Pokazał, jak wygląda grób Ady Rusowicz. "Spoczywaj w pokoju"
Oprac.: Michał Boroń
Andrzej Kosmala, przyjaciel i wieloletni menedżer Krzysztofa Krawczyka, odwiedził grób słynnej królowej polskiego bigbitu. Ada Rusowicz zginęła w wypadku samochodowym 1 stycznia 1991 r. Jaki napis widnieje na miejscu jej ostatniego spoczynku?

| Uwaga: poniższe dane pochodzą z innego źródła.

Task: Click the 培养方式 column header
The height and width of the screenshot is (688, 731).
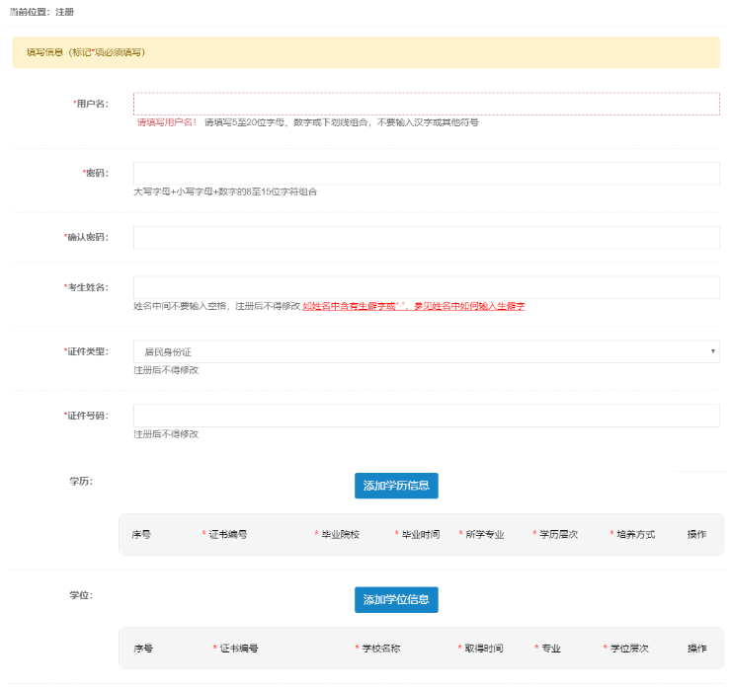Action: [x=635, y=534]
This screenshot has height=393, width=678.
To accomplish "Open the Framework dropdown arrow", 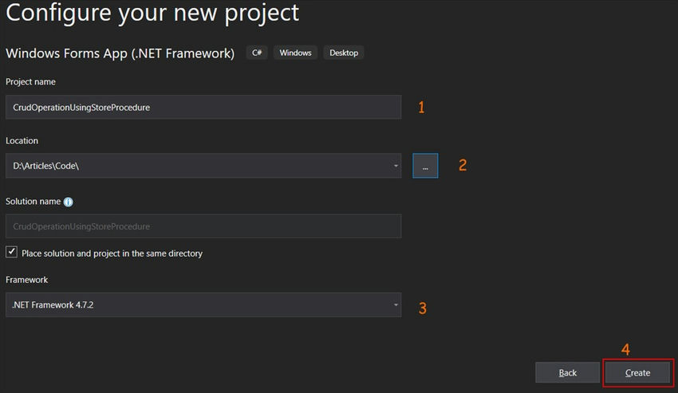I will click(x=396, y=305).
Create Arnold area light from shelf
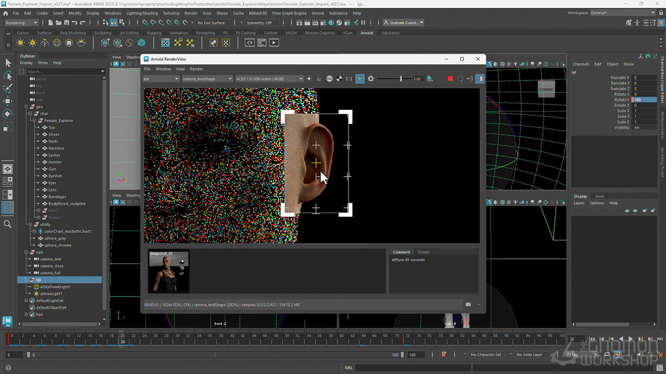The image size is (666, 374). [x=21, y=43]
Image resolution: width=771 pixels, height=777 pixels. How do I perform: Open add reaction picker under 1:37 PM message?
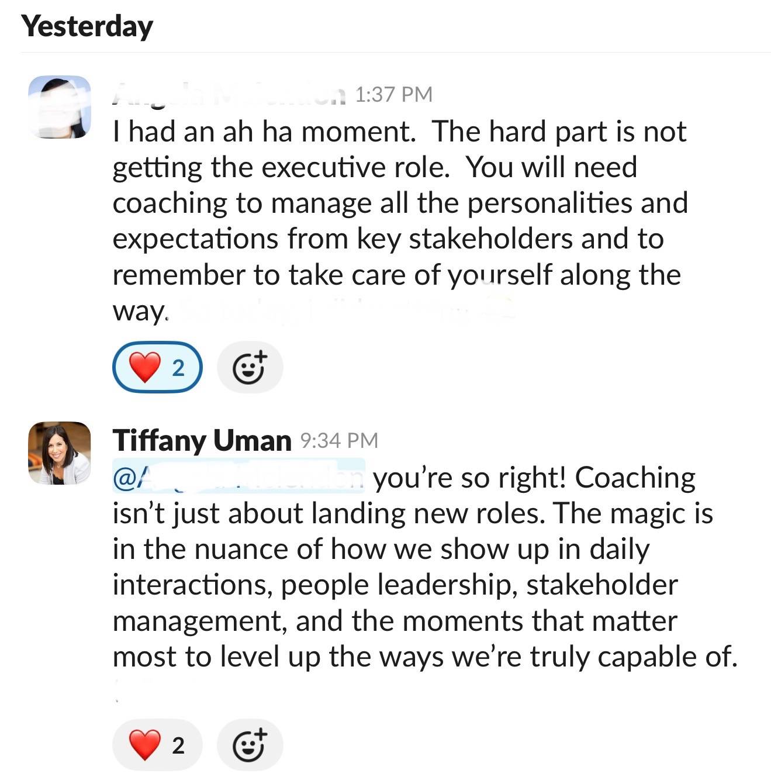[x=250, y=367]
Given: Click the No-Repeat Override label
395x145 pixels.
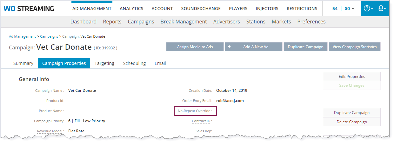Looking at the screenshot, I should (x=195, y=111).
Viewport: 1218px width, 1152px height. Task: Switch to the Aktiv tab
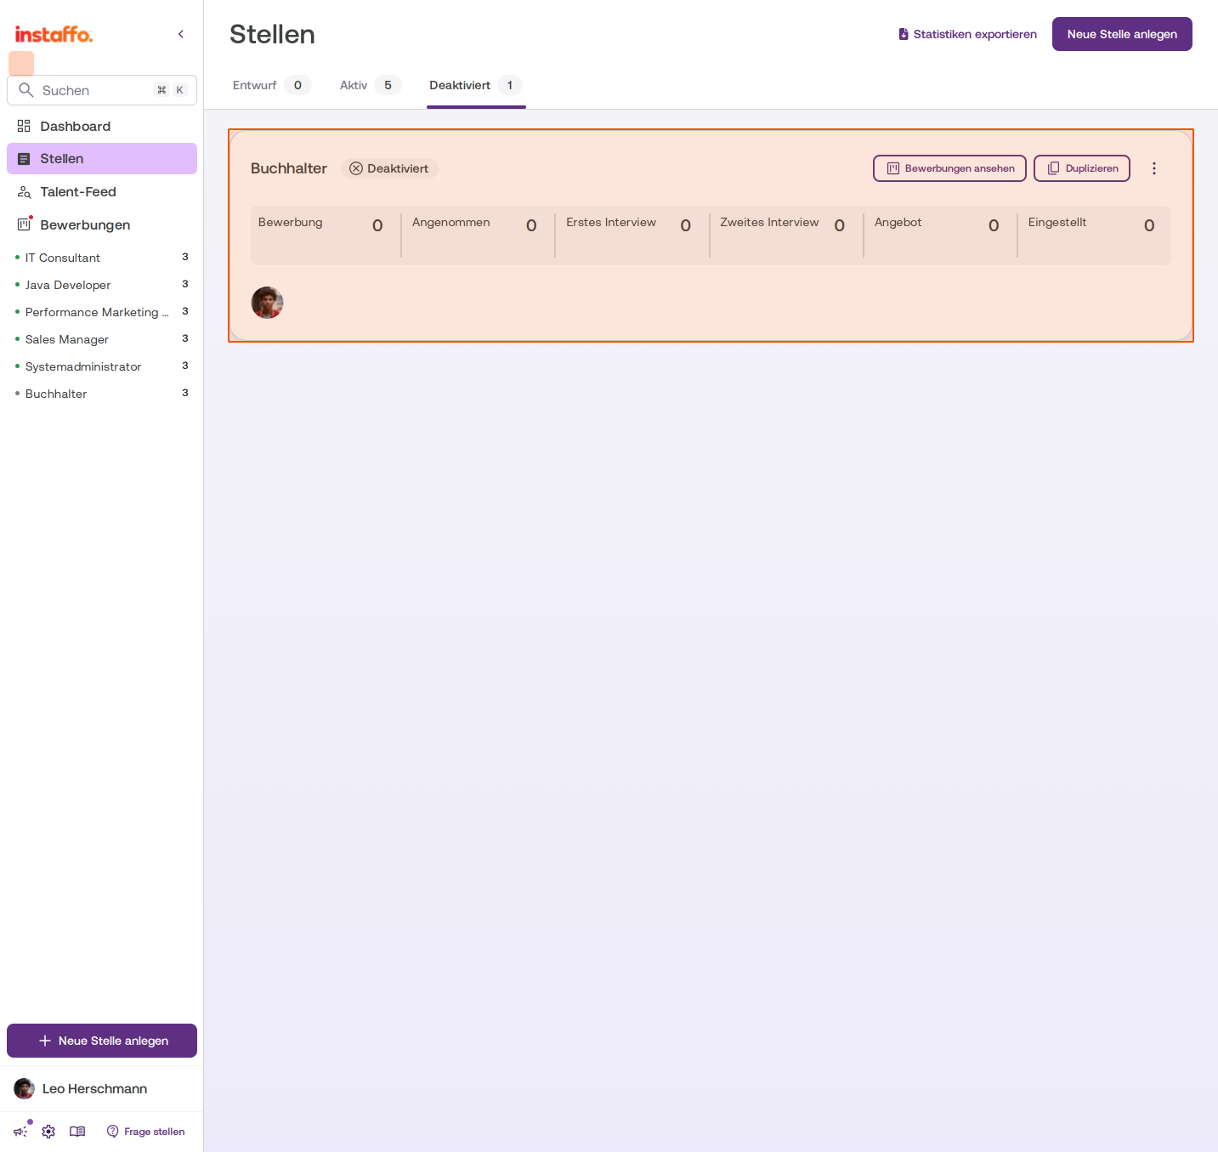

"Wczoraj na poznańskim Cmentarzu Miłostowskim pomodliłem się przy grobie wielkiej gwiazdy polskiej piosenki i mojej Przyjaciółki ADY RUSOWICZ. Adusia spoczywaj w pokoju. R.I.P." - napisał na Facebooku Andrzej Kosmala, przyjaciel i menedżer Krzysztofa Krawczyka.
"Adrianna Rusowicz-Kędziora 1944-1991" - taki napis widnieje na nagrobku.
Nie wszyscy pamiętają, że królowa polskiego bigbitu była żoną Wojciecha Kordy, innego popularnego wokalisty, którego prawdziwe nazwisko to właśnie Kędziora. Razem występowali w zespole Niebiesko-Czarni, a potem w duecie Ada i Korda.
Ada Rusowicz przyszła na świat 8 września 1944 roku w Wilnie. W 1962 roku Rusowicz podjęła naukę w Zespole Szkół w Sztumie, a następnie zaczęła przyuczać się do zawodu nauczyciela. Pomysł ten jednak porzuciła i zainteresowała się muzyką.
W 1963 roku Ada Rusowicz zdobyła wyróżnienie na II Festiwalu Młodych Talentów w Szczecinie, a rok później wzięła udział w przesłuchaniu do chórku Czesława Niemena, który towarzyszył formacji Niebiesko-Czarni.
W legendarnej grupie działała w latach 1963-1976, gdzie występowała również u boku Heleny Majdaniec. Od 1967 roku śpiewała w Niebiesko-Czarnych już jako solistka. Wraz z zespołem koncertowała we Francji, Belgii, Jugosławii, Finlandii i RFN.
Po zakończeniu działalności zespołu, Rusowicz wraz ze swoim mężem występowała w duecie Ada i Korda, jednak projekt nie odniósł tak dużego sukcesu. W latach 80. wokalistka postanowiła wycofać się z życia publicznego i skupić na rodzinie. Wraz z Kordą Rusowicz miała dwoje dzieci - Bartłomieja i Annę Rusowicz, obecnie też popularną wokalistkę.
1 stycznia 1991 Ada Rusowicz wracała wraz z mężem i nowo poznanymi znajomymi z koncertu w Warszawie. W wyniku wypadku samochodowego pod Poznaniem zginęła. Przeżył tylko Wojciech Korda.
"Kiedy oglądam mamę na ekranie, odnajduję ją w sobie, w każdym moim geście i ruchu. Bo jesteśmy do siebie bardzo podobne. Nie rozumiałam, dlaczego stale gubię biżuterię, dlaczego całymi godzinami łupię orzechy, robię to czy tamto. Potem dowiadywałam się, że mama była taka sama, miała te same upodobania i przyzwyczajenia. Niesamowite jest to, że dopiero teraz, gdy mam prawie 30 lat, czuję, że ją poznaję..." - opowiadała Ania Rusowicz w książce "Być dzieckiem legendy" autorstwa dziennikarki Małgorzaty Puczyłowskiej.